TASK TO COMPLETE -
Nothing in the records may be left out or altered; reproduce them all exactly.

Stored records:
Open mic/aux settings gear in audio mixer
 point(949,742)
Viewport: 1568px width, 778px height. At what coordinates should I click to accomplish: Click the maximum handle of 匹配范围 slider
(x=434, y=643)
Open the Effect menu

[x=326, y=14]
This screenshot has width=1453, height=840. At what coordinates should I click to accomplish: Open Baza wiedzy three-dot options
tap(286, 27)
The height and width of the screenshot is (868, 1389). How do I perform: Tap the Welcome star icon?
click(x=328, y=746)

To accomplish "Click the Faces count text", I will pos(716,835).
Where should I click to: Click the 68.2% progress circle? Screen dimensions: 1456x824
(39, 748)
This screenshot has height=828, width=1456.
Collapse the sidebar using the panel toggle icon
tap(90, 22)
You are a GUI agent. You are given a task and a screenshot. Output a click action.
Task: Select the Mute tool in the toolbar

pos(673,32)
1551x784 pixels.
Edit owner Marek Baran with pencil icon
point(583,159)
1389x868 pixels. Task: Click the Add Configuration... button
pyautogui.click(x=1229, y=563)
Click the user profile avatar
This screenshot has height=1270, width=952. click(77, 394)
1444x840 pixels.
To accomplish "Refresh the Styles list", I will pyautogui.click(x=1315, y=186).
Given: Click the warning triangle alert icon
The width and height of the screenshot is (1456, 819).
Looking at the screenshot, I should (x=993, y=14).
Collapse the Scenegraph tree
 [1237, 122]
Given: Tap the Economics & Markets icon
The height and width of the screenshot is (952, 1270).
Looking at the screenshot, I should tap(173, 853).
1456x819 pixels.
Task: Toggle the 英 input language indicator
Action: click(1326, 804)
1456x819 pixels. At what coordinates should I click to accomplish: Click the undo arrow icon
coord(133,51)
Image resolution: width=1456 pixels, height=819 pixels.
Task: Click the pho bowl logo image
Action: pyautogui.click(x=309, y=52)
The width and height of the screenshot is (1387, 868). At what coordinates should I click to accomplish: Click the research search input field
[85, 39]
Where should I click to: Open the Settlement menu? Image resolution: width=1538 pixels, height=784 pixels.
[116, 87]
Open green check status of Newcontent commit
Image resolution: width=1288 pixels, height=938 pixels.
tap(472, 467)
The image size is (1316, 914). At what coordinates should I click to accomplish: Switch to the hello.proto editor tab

RESPONSE AREA -
Open mic/aux settings gear in audio mixer
 point(949,742)
Viewport: 1568px width, 778px height. At what coordinates should I click to accomplish: Click the maximum handle of 匹配范围 slider
(x=434, y=643)
Open the Effect menu

[x=326, y=14]
This screenshot has width=1453, height=840. At what coordinates should I click to accomplish: Open Baza wiedzy three-dot options
tap(286, 27)
The height and width of the screenshot is (868, 1389). How do I perform: Tap the Welcome star icon?
click(x=328, y=746)

To accomplish "Click the Faces count text", I will pos(716,835).
Where should I click to: Click the 68.2% progress circle? Screen dimensions: 1456x824
(39, 748)
This screenshot has height=828, width=1456.
Collapse the sidebar using the panel toggle icon
tap(90, 22)
You are a GUI agent. You are given a task and a screenshot. Output a click action.
Task: Select the Mute tool in the toolbar

pos(673,32)
1551x784 pixels.
Edit owner Marek Baran with pencil icon
point(583,159)
1389x868 pixels. Task: Click the Add Configuration... button
pyautogui.click(x=1229, y=563)
Click the user profile avatar
This screenshot has height=1270, width=952. click(77, 394)
1444x840 pixels.
To accomplish "Refresh the Styles list", I will pyautogui.click(x=1315, y=186).
Given: Click the warning triangle alert icon
The width and height of the screenshot is (1456, 819).
Looking at the screenshot, I should (x=993, y=14).
Collapse the Scenegraph tree
 [1237, 122]
Given: Tap the Economics & Markets icon
The height and width of the screenshot is (952, 1270).
Looking at the screenshot, I should tap(173, 853).
1456x819 pixels.
Task: Toggle the 英 input language indicator
Action: click(1326, 804)
1456x819 pixels. At what coordinates should I click to accomplish: Click the undo arrow icon
coord(133,51)
Image resolution: width=1456 pixels, height=819 pixels.
Task: Click the pho bowl logo image
Action: pyautogui.click(x=309, y=52)
The width and height of the screenshot is (1387, 868). At what coordinates should I click to accomplish: Click the research search input field
[85, 39]
Where should I click to: Open the Settlement menu? Image resolution: width=1538 pixels, height=784 pixels.
[116, 87]
Open green check status of Newcontent commit
Image resolution: width=1288 pixels, height=938 pixels.
tap(472, 467)
The image size is (1316, 914). At what coordinates should I click to accomplish: Switch to the hello.proto editor tab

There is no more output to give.